*Objectives*.
1) According to the tribunal judgment, in which city was the appeal heard?
2) Continue the tribunal judgment from the point where the page stops.

*Source extract*.
BAILII [Home] [Databases] [World Law] [Multidatabase Search] [Help] [Feedback]

United Kingdom Immigration and Asylum (AIT/IAC) Unreported Judgments


You are here: BAILII >> Databases >> United Kingdom Immigration and Asylum (AIT/IAC) Unreported Judgments >> PA118272016 [2018] UKAITUR PA118272016 (11 May 2018)
URL: http://www.bailii.org/uk/cases/UKAITUR/2018/PA118272016.html
Cite as: [2018] UKAITUR PA118272016

[New search] [Printable PDF version] [Help]


Upper Tribunal

(Immigration and Asylum Chamber) Appeal Number: PA/11827/2016

 

THE IMMIGRATION ACTS

 

Heard at Manchester

Decision & Reasons Promulgated

On 1 May 2018

On 11 May 2018

 

 

 

Before

 

DEPUTY UPPER TRIBUNAL JUDGE DOYLE

 

Between

 

GULSHAN RANI

(ANONYMITY DIRECTION NOT MADE)

*Source material*.

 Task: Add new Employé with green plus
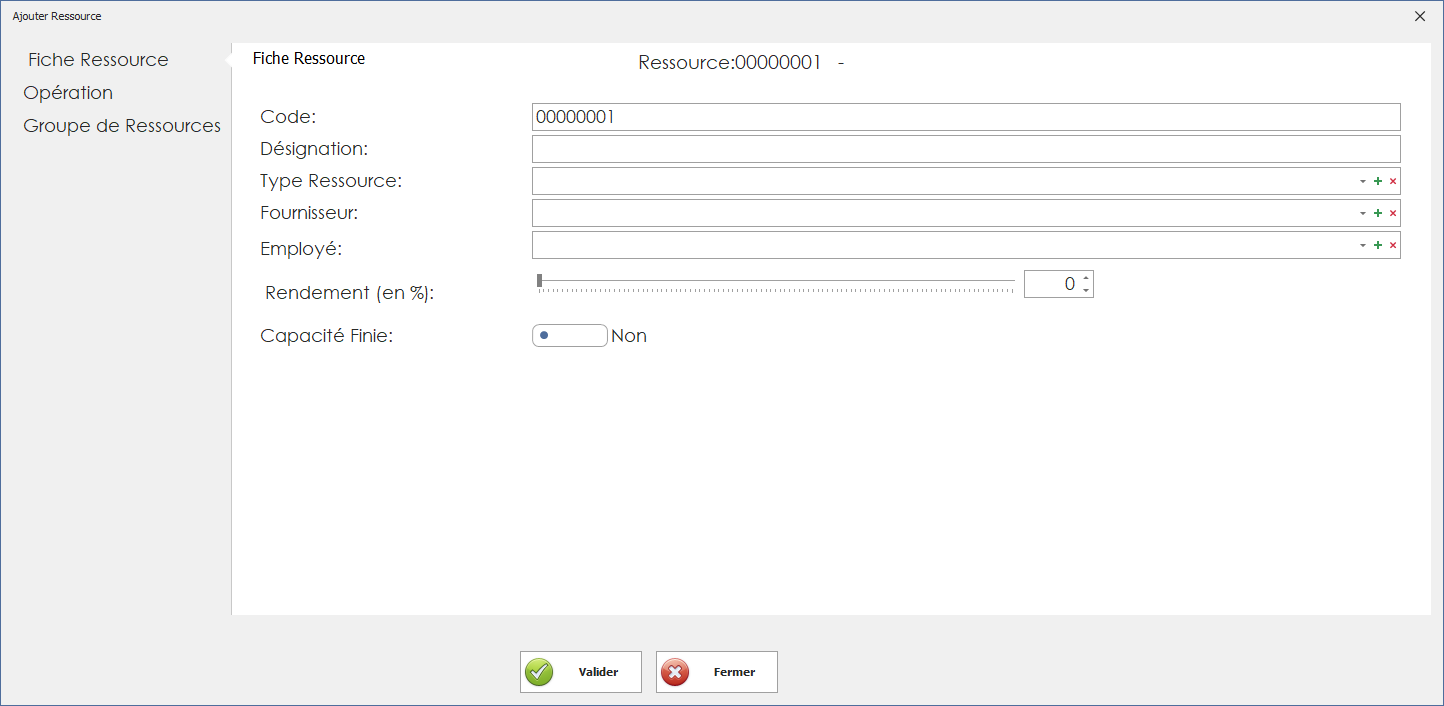pos(1378,246)
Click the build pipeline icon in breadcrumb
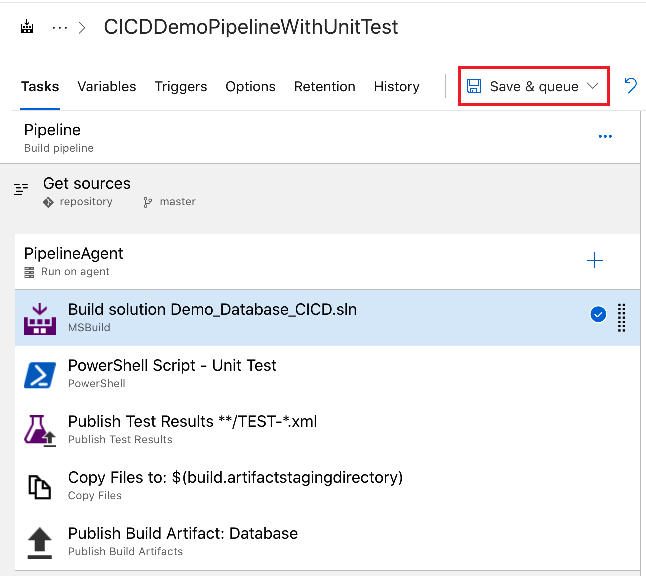 tap(27, 27)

*Expected answers*.
1) Manchester

2)
Appellant

and

 

SECRETARY OF STATE FOR THE HOME DEPARTMENT

Respondent

 

Representation :

 

For the Appellant: Ms S Ashraf of Lei Dat & Baig, solicitors

For the Respondent: Ms R Petterson, Senior Home Office Presenting Officer

DECISION AND REASONS

 

1. I have considered whether any parties require the protection of an anonymity direction. No anonymity direction was made previously in respect of this Appellant. Having considered all the circumstances and evidence I do not consider it necessary to make an anonymity direction.

 

2. This is an appeal by the Appellant against the decision of First-tier Tribunal Judge Hillis promulgated on 1 June 2017, which dismissed the Appellant's appeal on all grounds.

 

Background

 

3. The Appellant was born on 17 August 1990 and is a national of Pakistan. The appellant arrived in the UK as a visitor on 5 March 2011. The respondent granted the appellant discretionary leave to remain outside the immigration rules until 21 September 2014. The appellant made a number of unsuccessful applications for further leave to remain in the UK, and then, on 26 April 2016, made a protection claim. On 16 October 2016 the Secretary of State refused the Appellant's protection claim.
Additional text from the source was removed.